J’ai pensé à ces propos en lisant les commentaires tout aussi immondes sur le site de la Vlaamse Verdedigingsliga après la mort d’une jeune Flamand d’origine marocaine. La seule différence, c’est qu’il y a trente ans il n’y avait pas d’internet et qu’on entendait ce genre de propos abjects que dans les bars et cafés et pas sur la Toile.

Les racistes sont partout et de tout temps

À l’époque, les propos de mon reportage avaient choqué l’opinion publique. J’ai proposé le reportage à la VRT, mais ils ne le trouvaient pas assez pertinent. Ils trouvaient qu’il ne fallait pas accorder trop d’attention à ce genre de marginaux.

À l’époque, les racistes étaient dans un café ranci, maintenant ils sont sur internet

Peut-être que la VRT avait raison. Je crains qu’il y ait toujours des gens bêtes et racistes qui ont des idées choquantes. À l’époque, ils étaient dans un café ranci, maintenant ils sont sur internet.

Cependant, je ne pense pas que ces gens soient représentatifs de tous ceux qui vivent en Flandre. Certaines réactions aux publications de la Verdedigingsliga étaient aussi irréfléchies que les commentaires eux-mêmes.
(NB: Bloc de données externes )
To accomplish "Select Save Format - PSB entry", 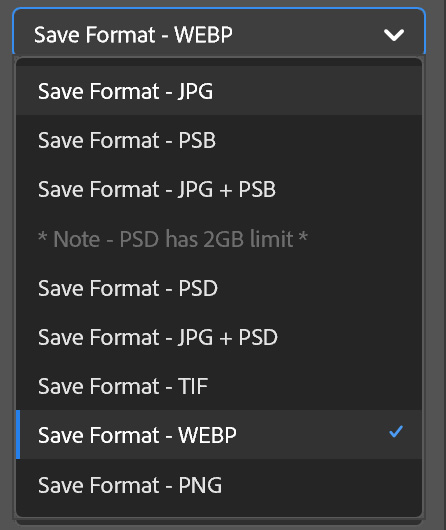I will tap(219, 140).
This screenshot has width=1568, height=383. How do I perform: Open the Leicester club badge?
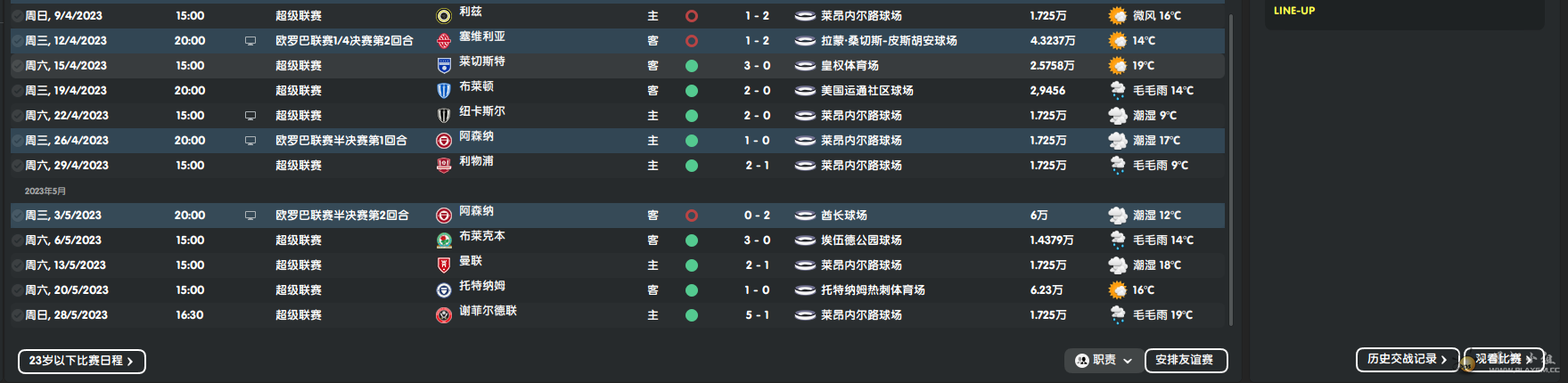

C’est sûrement l’air du temps qui veut qu’on réagisse sur-le-champ et sans nuance. Il n’y avait pas lieu de relativiser. Chacun sait que sur la Toile, on trouve des mails haineux tous les jours. Seulement, on ne voulait pas en parler.

Indignation sélective

Une semaine plus tard, le fils du prédicateur de haine Shayh Alami se filmait la nuit dans les rues de Verviers en appelant à égorger les chrétiens. On aurait dit que la classe politique était en vacances, car cette fois il y avait beaucoup moins de tintouin.

Il s’est avéré que le garçon de Verviers avait un avocat qui a déclaré au JT qu’il était en vacances, mais qu’il demandait de la « compréhension ». « Je me suis mal exprimé », a-t-il déclaré en disant qu’il regrettait ses propos. Peut-être que les moins doués de la Verdedigingsliga auraient dû dire la même chose…

L’indignation sélective et les généralisations trop faciles sont inquiétantes, et entraînent l’incompréhension et l’insatisfaction d’une grande partie de l’opinion publique. Aujourd’hui aussi, beaucoup de personnes supportent mal d’être traitées de racistes suite à l’inconduite de quelques idiots.

Diaboliser les électeurs

Dans mon reportage de 1988, on voyait des antifascistes autoproclamés déchirer des affiches du Vlaams Blok, traiter les militants de nazis et se féliciter.

Pendant longtemps, on a cru que la lutte contre le Vlaams Blok pouvait être gagnée en diabolisant le parti et ses électeurs. Mais cette tactique a poussé le parti dans une position idéale d’outsider qui a plu à un électorat plus large que les racistes primaires.

En 1988, ils ont percé à Anvers. Trois ans plus tard, on a vécu le premier dimanche noir d’une série. On espère qu’on n’est pas parti pour un nouveau dimanche noir.